[Start of Attachment]

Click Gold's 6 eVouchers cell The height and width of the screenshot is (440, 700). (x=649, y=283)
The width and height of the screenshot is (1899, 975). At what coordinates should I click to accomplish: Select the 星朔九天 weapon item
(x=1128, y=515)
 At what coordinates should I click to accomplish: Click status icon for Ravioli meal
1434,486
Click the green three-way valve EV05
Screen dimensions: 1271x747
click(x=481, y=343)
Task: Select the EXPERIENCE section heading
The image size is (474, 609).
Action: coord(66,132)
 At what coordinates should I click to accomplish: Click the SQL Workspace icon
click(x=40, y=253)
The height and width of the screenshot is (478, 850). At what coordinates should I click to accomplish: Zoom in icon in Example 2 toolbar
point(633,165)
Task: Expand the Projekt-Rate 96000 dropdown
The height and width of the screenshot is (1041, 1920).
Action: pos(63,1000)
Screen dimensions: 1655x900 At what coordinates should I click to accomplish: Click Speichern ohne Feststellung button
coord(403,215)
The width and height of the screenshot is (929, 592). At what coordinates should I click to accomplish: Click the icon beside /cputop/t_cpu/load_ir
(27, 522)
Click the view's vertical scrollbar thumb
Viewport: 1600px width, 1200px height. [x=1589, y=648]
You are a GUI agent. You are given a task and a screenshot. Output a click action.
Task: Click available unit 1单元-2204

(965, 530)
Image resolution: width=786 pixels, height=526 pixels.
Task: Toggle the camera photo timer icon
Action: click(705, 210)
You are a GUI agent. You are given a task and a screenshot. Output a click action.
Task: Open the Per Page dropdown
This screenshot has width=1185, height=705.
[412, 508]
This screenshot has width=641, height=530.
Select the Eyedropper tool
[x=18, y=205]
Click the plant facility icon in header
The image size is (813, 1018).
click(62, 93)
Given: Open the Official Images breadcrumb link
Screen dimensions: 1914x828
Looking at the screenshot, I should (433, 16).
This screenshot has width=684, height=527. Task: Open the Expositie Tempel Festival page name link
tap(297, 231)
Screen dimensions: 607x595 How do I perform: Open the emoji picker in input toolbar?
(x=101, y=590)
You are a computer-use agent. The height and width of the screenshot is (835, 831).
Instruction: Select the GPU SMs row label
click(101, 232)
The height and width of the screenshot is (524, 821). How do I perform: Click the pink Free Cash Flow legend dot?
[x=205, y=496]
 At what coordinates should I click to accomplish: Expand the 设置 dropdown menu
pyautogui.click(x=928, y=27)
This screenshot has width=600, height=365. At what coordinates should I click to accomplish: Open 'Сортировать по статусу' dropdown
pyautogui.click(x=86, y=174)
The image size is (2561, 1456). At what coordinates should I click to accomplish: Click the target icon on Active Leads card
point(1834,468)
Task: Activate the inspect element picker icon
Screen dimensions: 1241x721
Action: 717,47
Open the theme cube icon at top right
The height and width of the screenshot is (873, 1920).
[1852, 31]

[End of Attachment]

> [Problem statement]:
You are asked to copy all of the entries above exactly.

> [Output of the task]:
Click Gold's 6 eVouchers cell The height and width of the screenshot is (440, 700). (x=649, y=283)
The width and height of the screenshot is (1899, 975). At what coordinates should I click to accomplish: Select the 星朔九天 weapon item
(x=1128, y=515)
 At what coordinates should I click to accomplish: Click status icon for Ravioli meal
1434,486
Click the green three-way valve EV05
Screen dimensions: 1271x747
click(x=481, y=343)
Task: Select the EXPERIENCE section heading
The image size is (474, 609).
Action: coord(66,132)
 At what coordinates should I click to accomplish: Click the SQL Workspace icon
click(x=40, y=253)
The height and width of the screenshot is (478, 850). At what coordinates should I click to accomplish: Zoom in icon in Example 2 toolbar
point(633,165)
Task: Expand the Projekt-Rate 96000 dropdown
The height and width of the screenshot is (1041, 1920).
Action: pos(63,1000)
Screen dimensions: 1655x900 At what coordinates should I click to accomplish: Click Speichern ohne Feststellung button
coord(403,215)
The width and height of the screenshot is (929, 592). At what coordinates should I click to accomplish: Click the icon beside /cputop/t_cpu/load_ir
(27, 522)
Click the view's vertical scrollbar thumb
Viewport: 1600px width, 1200px height. [x=1589, y=648]
You are a GUI agent. You are given a task and a screenshot. Output a click action.
Task: Click available unit 1单元-2204

(965, 530)
Image resolution: width=786 pixels, height=526 pixels.
Task: Toggle the camera photo timer icon
Action: click(705, 210)
You are a GUI agent. You are given a task and a screenshot. Output a click action.
Task: Open the Per Page dropdown
This screenshot has width=1185, height=705.
[412, 508]
This screenshot has width=641, height=530.
Select the Eyedropper tool
[x=18, y=205]
Click the plant facility icon in header
The image size is (813, 1018).
click(62, 93)
Given: Open the Official Images breadcrumb link
Screen dimensions: 1914x828
Looking at the screenshot, I should (433, 16).
This screenshot has width=684, height=527. Task: Open the Expositie Tempel Festival page name link
tap(297, 231)
Screen dimensions: 607x595 How do I perform: Open the emoji picker in input toolbar?
(x=101, y=590)
You are a computer-use agent. The height and width of the screenshot is (835, 831).
Instruction: Select the GPU SMs row label
click(101, 232)
The height and width of the screenshot is (524, 821). How do I perform: Click the pink Free Cash Flow legend dot?
[x=205, y=496]
 At what coordinates should I click to accomplish: Expand the 设置 dropdown menu
pyautogui.click(x=928, y=27)
This screenshot has width=600, height=365. At what coordinates should I click to accomplish: Open 'Сортировать по статусу' dropdown
pyautogui.click(x=86, y=174)
The image size is (2561, 1456). At what coordinates should I click to accomplish: Click the target icon on Active Leads card
point(1834,468)
Task: Activate the inspect element picker icon
Screen dimensions: 1241x721
Action: 717,47
Open the theme cube icon at top right
The height and width of the screenshot is (873, 1920).
[1852, 31]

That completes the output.